I was working on a problem involving a mixed matrix of Grassmann variables and complex numbers. Essentially I found two expressions for a so called "superdeterminant" of the below matrix $G$. At the moment I have the following resultant equality:
$ \dfrac{det(D - CA^{-1}B)}{det(A)} = \dfrac{det(D)}{det(A - BD^{-1}C)} $
where the matrices $A, B, C, D$ are constituent parts of the matrix $ G = \left( \begin{array}{cc} A & B \\ C & D \\ \end{array} \right)$
such that $A \in \mathbb{C}_{n \times n}, D \in \mathbb{C}_{m \times m}$ and B, C are matrices of Grassmann variables of size $n \times m$ and $m \times n$ respectively. Using Sylvester's determinant theorem on the LHS, so that the dimensions agree, I have that:
$det(\mathbb{I}_{n \times n} - A^{-1}BD^{-1}C) = \dfrac{1}{det(\mathbb{I}_{n \times n} - A^{-1}BD^{-1}C)}$
after cancelling the ratio of $ \dfrac{det(D)}{det(A)} $ from both sides.

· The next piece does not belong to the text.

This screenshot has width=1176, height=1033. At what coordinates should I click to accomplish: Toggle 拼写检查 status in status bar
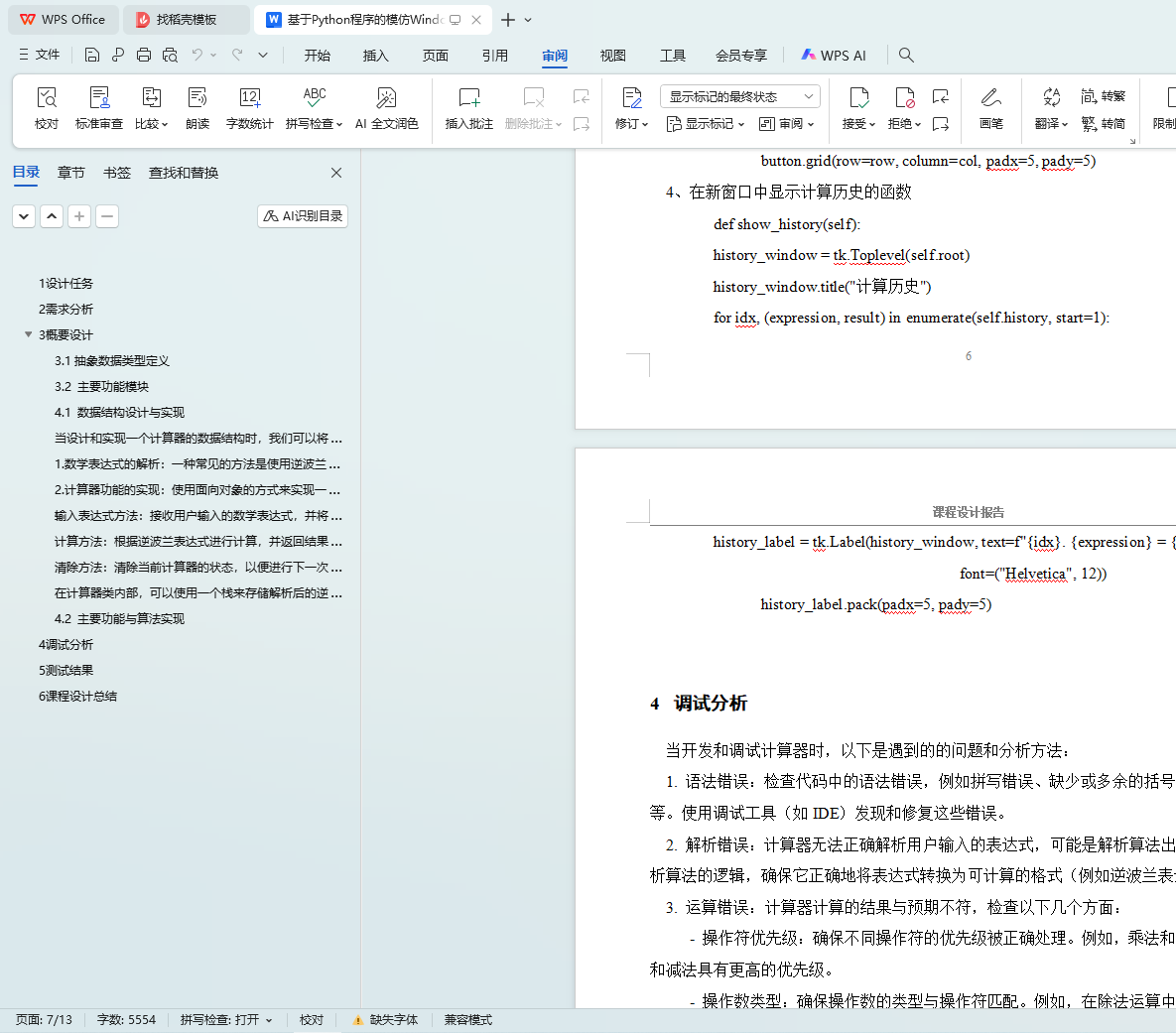click(225, 1020)
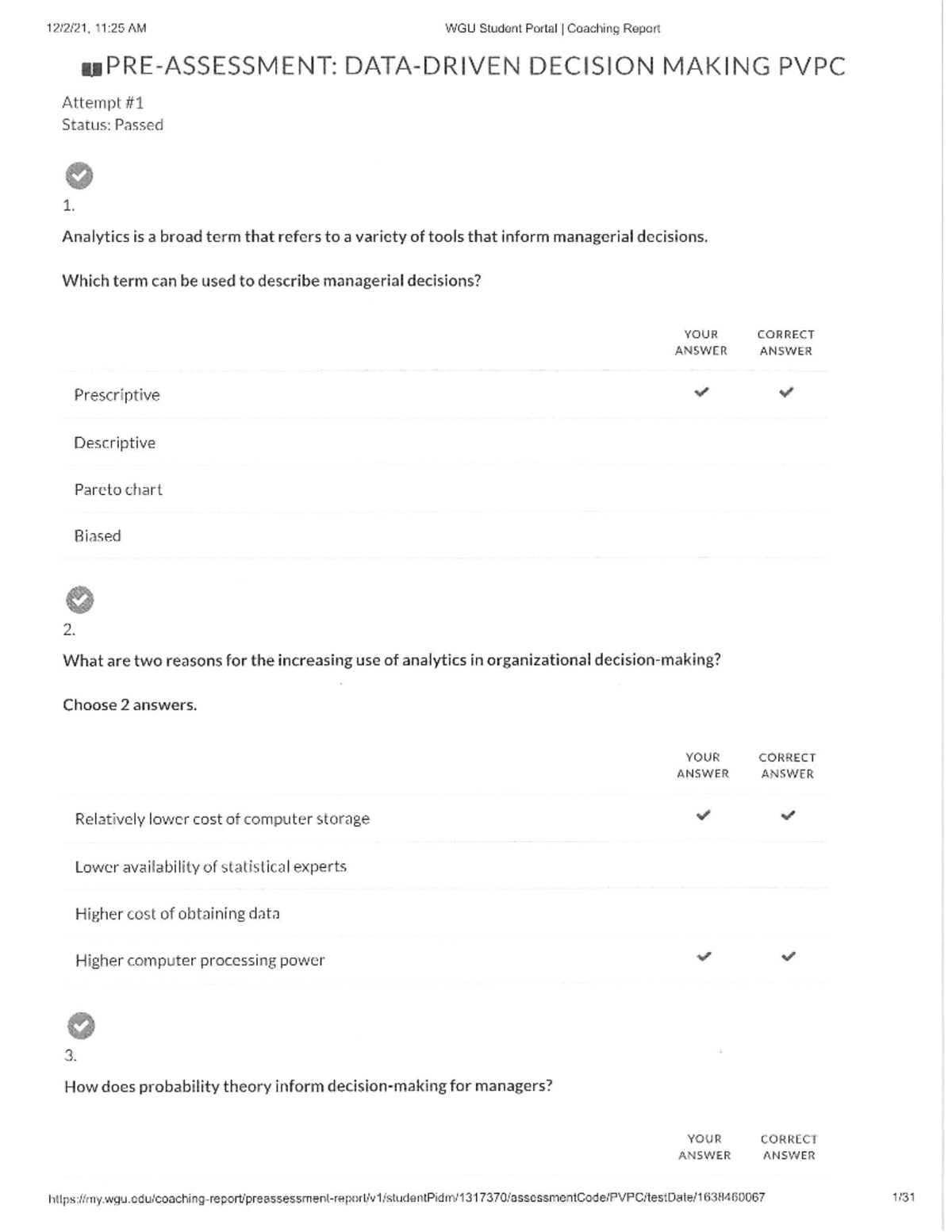952x1232 pixels.
Task: Click computer storage row Your Answer checkmark
Action: pyautogui.click(x=703, y=815)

So, I have a few questions regarding this result. Firstly, I conclude that $ det(\mathbb{I}_{n \times n} - A^{-1}BD^{-1}C) = \sqrt{1} $.

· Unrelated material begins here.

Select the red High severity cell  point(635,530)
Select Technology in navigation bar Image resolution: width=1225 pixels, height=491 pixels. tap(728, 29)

However, what does this say about the $det(A^{-1}BD^{-1}C)$? Can I conclude anything directly about this matrix product from the result? Is the determinant $ det(\mathbb{I}_{n \times n} - A^{-1}BD^{-1}C)$ always its own inverse? If so, why is this the case?
NB: the definition I've been using for the "superdeterminant" is the inverse of that given as the Berezinian i.e. $ \dfrac{1}{det(G)} $ is my definition of the superdeterminant.